Rona Ambrose Headshot

Recent political developments have left the impression that Canada and the United States are falling out of sync. Global Fellow Rona Ambrose writes that the two governments need to "move in lockstep" to adequately address climate change and work towards a coherent climate policy that supports upskilling and jobs creation.

When Joe Biden became the President of the United States, policy makers in the Justin Trudeau-led Canadian government rejoiced. They looked forward to working with a President and U.S. administration that was aligned with them on their primary focus: climate. Since then, we have seen and heard little of this mutual policy priority. One exception was the ZOOM call last spring that resulted in the Prime Minister pledging to exceed Canada's Paris targets, and the two leaders implementing policies like carbon adjustments on our boarders. Apparently we would be moving in lockstep, together after all…

Despite a speedy five-week Canadian federal election that returned a nearly identical House of Commons, it seems like our closest friend has forgotten us. From the devastating, uncoordinated events in Afghanistan to being left out of the Australia-U.S.-UK alliance to the ultimate snub when President Biden referred to Australia, and not Canada, as its closest ally, Canadians are feeling perplexed and the government is left wondering whether it can continue to count on our southern neighbours who are becoming more insular and protectionist. And where do we go next, in lockstep, on climate policy?

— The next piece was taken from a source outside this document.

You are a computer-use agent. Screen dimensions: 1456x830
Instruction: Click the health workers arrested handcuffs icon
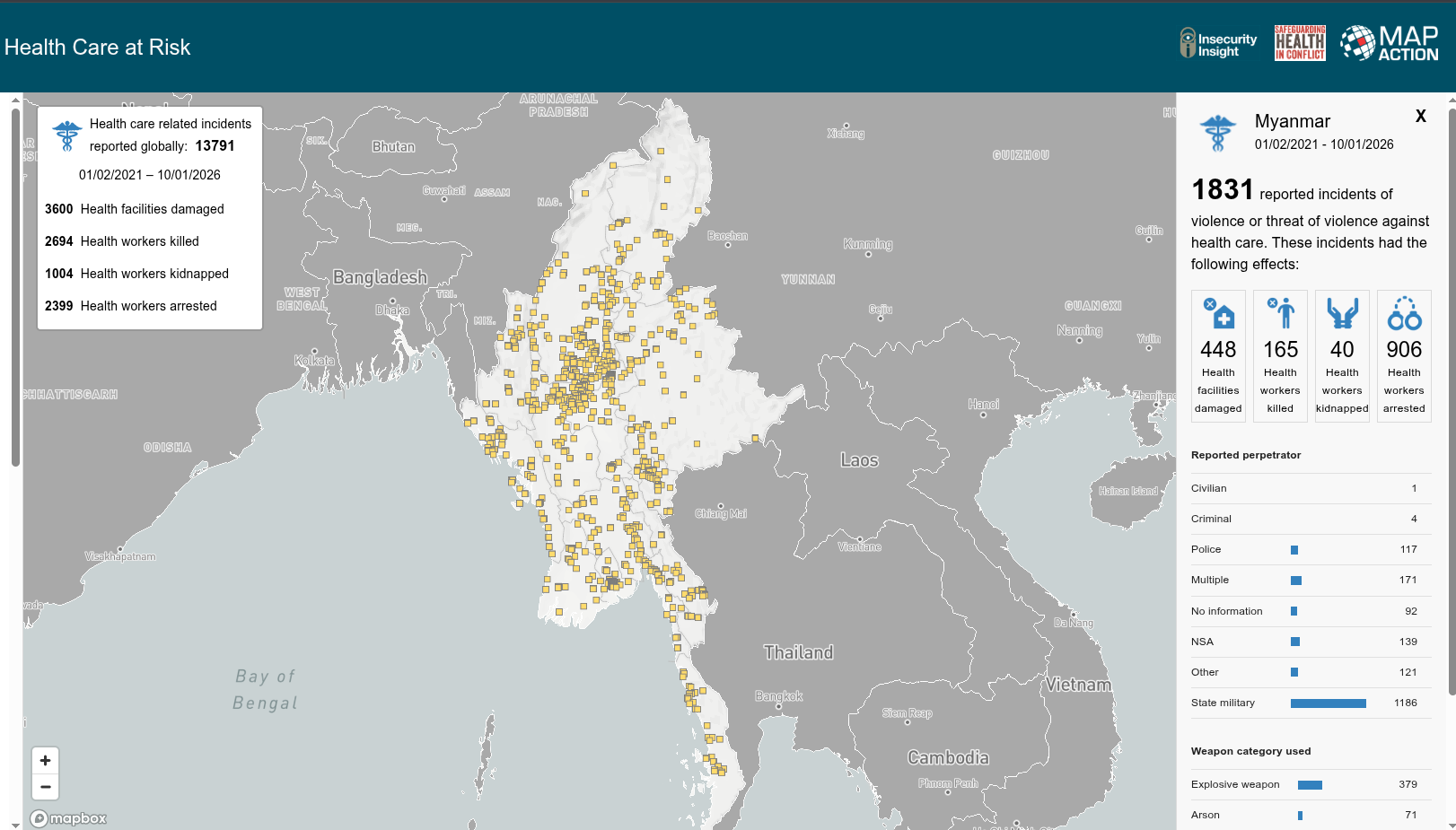tap(1404, 314)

As energy transition plans unfold in both our respective countries, it is clear that the Canadian and American governments must work together to establish a bilateral labour strategy to address the human impact of the transition to lower carbon economies. A TD Economics report warns that without a series of labour policy reforms, Canada's oil and gas industry could be facing disruption on a level akin to what happened to the U.S. and Canadian manufacturing sectors in the 1990s and early-2000s, which became rust belts. In Canada alone, it is estimated that upwards of 450,000 energy sector workers may be displaced as climate policies are pursued. In the U.S., the human impact will undoubtedly be much larger.

The leaders of our great countries must work together, with urgency, on how to create a ‘just transition’ for those impacted by climate policy.

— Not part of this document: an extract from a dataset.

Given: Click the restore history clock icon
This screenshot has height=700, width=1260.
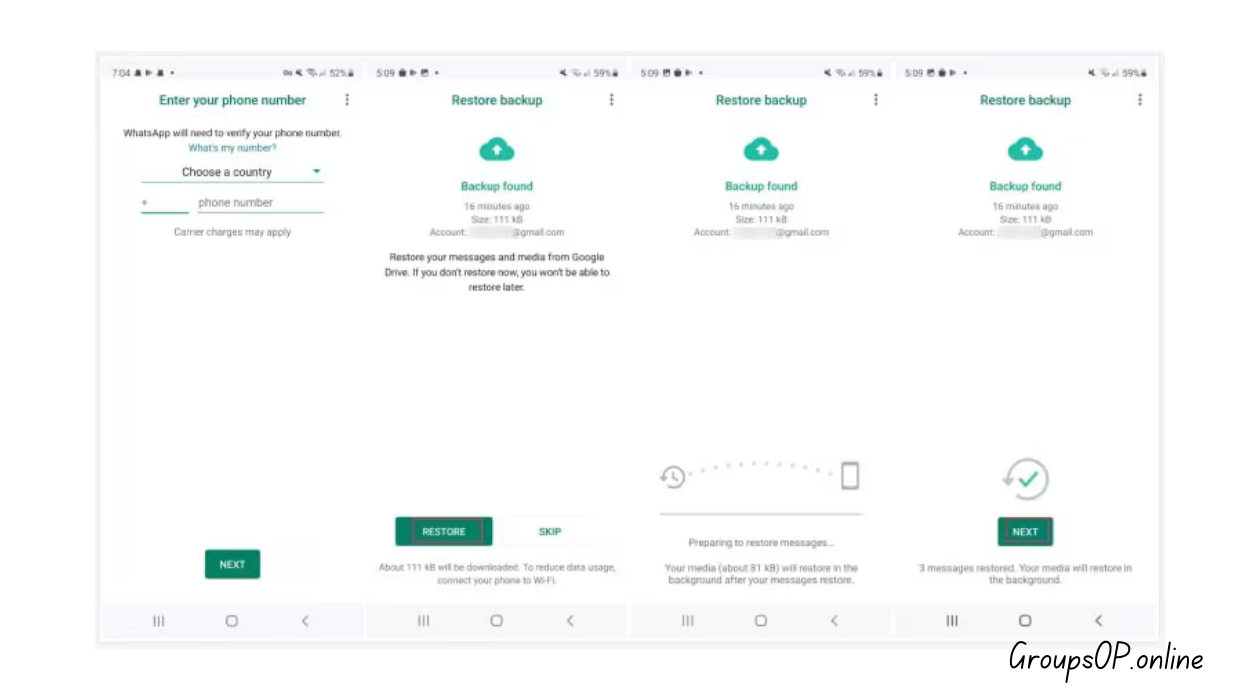Looking at the screenshot, I should point(673,477).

The optimist in me believes we can get this done, together, because we can see it coming. We have the resources and the time to address this massive policy challenge. We have a moral obligation to the workers who will be displaced. If we can get the labour policy right, we can not only mitigate some of that human displacement, but to also set both the Canadian and U.S. economies up for exponential growth.

However, we're going to need a plan. One that goes beyond income supports and changes to employment insurance. Nobody in Canada wants income support. It's a stopgap and it's not sustainable. The people who make up our energy-producing industries are hardworking people. They don't want handouts. They want jobs. 

A concerted effort to focus on retraining, upskilling and clean energy infrastructure and development in those communities that will face the greatest impact from the loss of oil and gas jobs would be a good start. Both of these recommendations are reflected in the TD Economics report.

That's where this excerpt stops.